MAD SCIENTISTS
I invented media studies. Well, I and thousands of other so-called academics. And my part was small. But visible. One of the first proposals for an undergraduate degree in media studies (1972) – I ‘designed’ some courses for it.
I was part of a group of people who wanted the media to be studied seriously not only by researchers, but also by students, and eventually everyone.
When I was 16, for our English Ordinary Level we worked through page by page the little text book by FR Leavis called Culture and Environment. Published in the 1930s, it was still a text in some classes in 1960. Leavis approached advertising and other forms of mass media from a position of cultural elitism based on the study of literature, especially English Literature. In 1919 Leavis was one of the first generation of students to study Eng Lit at Cambridge, which had only been established in 1917. Leavis is still considered by many who claim to know much about these things one of the most important cultural critics of modern times. Among other things, he promoted almost before anyone else the importance of TS Eliot
Leavis was opposed to industrialisation, mass production, commercially driven mass communications, and scientism. He did not consider ‘science’ to be a humanising study, but rather one that only had very specific technical purposes. Though agnostic, Leavis was deeply influenced by his Protestant background, and had a faith in ‘life’.
Another elitist, the poet TS Eliot also contributed to the idea of studying the media as way of defending against its corrupting influences on language and culture.
Eliot was deeply religious, his poetry reflecting his erudite studies in both Eastern and Western traditions, ultimately culminating in his membership of an Anglo-Catholic Church of England communion.
The next generation of intellectuals in this tradition reacted against the elitism, anti-science, anti-industrialisation and the pro-faith of Leavis and Eliot. The key figure being Raymond Williams, who was pro-scientism, pro democratic-socialism/Marxism, and atheist. Though his stance was anti-elitist – one of his early essays is titled Culture is Ordinary – his writing is never easy to read, and later became so obscure as to put off many intellectuals, let alone non-intellectuals.
Williams and most of the others who created the foundations and later the actual study of the media, were mainly atheist and pro-scientism.
So it was that when they studied ‘media stereotypes’, they assumed that the ‘mad scientist’ stereotype in popular media from Dr Frankenstein to Dr Moreau, Professor Felix Hoenniker. and Dr. No, was largely false – a kind of narrative device to create an interesting ‘bad guy’.

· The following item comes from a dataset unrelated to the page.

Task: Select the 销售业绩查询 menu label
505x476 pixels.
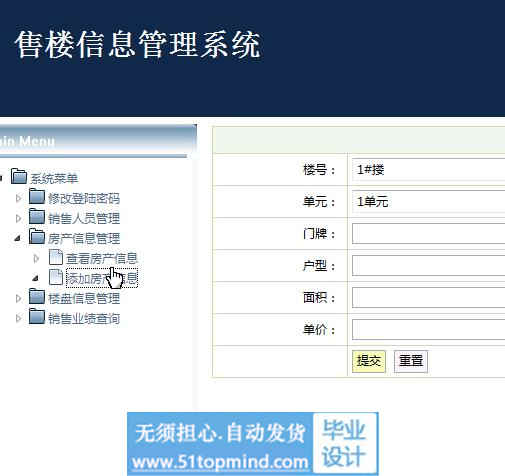Action: [84, 318]
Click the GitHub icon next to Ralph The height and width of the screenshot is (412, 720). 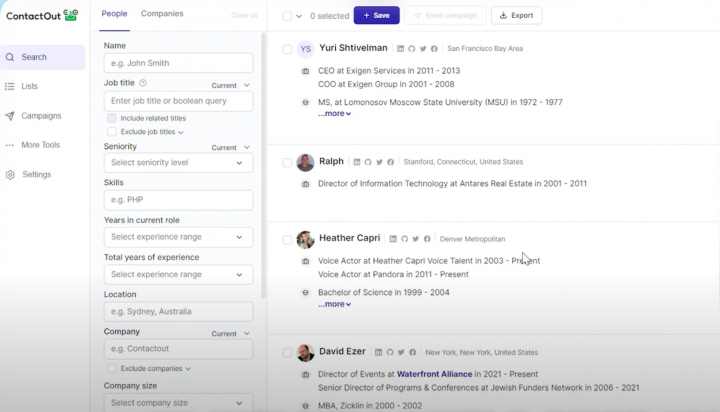pos(368,162)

Since the covid-scandal revelations, the curtain has been, for me, lifted. I started to see how the majority of ‘medical scientists’ were either mad or bad, and then moved on to ‘weapons’ scientists’, then to the whole array of scientists who claim knowledge of everything from the beginning of the universe to why we love.
And most of them are, it seems to me, at a guess, both mad and potentially extremely dangerous for a variety of reasons, many of which can be put down to the fact that they are only capable of very narrow- focus, convergent-style thinking (only those questions for which we can give one right answer are worth attempting to answer), and a religious-style belief in ‘science’ (which does not exist) and ‘scientific methods’ as the most important ways, or only ways, to the truth. In fact, these methods are extremely depersonalised, lack social awareness, and can be used effectively by sociopaths and psychopaths to manipulate the measurable world and other people to their own egoic advantage without any accurate sense of social responsibility before they hurt the world and no sense of guilt after they hurt the world.
Wikipedia, known for its pro-establishment bias, has more than 90 examples of ‘scientists’ performing terrible experiments on ordinary people, often large numbers, and not informing them beforehand that they ar doing this. These experiments often resulted in death or life-long disabilities for far too many innocent people. I have not bothered to look for a more accurate count of these experiments in the independent media because it would be even more horrific, and I have had enough horror in my life already.
For me, this uncovering of a most unpleasant truth was very difficult, as I had respected ‘science’ and even, when an adolescent, wanted to be a scientist of some kind (anything from a nuclear physicist to an anthropologist or psychologist.). I had been not only psychologically dependent on the institution I saw as ‘science’ but also on other institutions, such as law, medicine, education and scholarship.
I see in these institutions of civilisation now, at their core, a profound perversion of the most important impulses we have that lead us to behave well, to live good and beautiful lives, and to apprehend, enhance and even ‘create, collectively and with full participation, beauty in the world, the universe or even more.
Hinc illae lacrimae, but also an anger that I cannot use against this new world we have created that has given so much pain to so many. My sister once said to us that we are all in pain but do not realise it. But what she did not say was that that was why we had so much anger and violence underneath. `Some find a target for their anger and violence in themselves. And when they decide to harm or kill themselves, a great peace and calmness overtakes them. A young lawyer saw our son run towards her on London Bridge, and suddenly leap over the low wall into the Thames. The look on his face she said was calm and determined. She said that he did not frighten her at all as he ran towards her, that she knew he was not intending to hurt her. I think our son found peace of a kind, “leaping upon the mountains, skipping upon the hills.”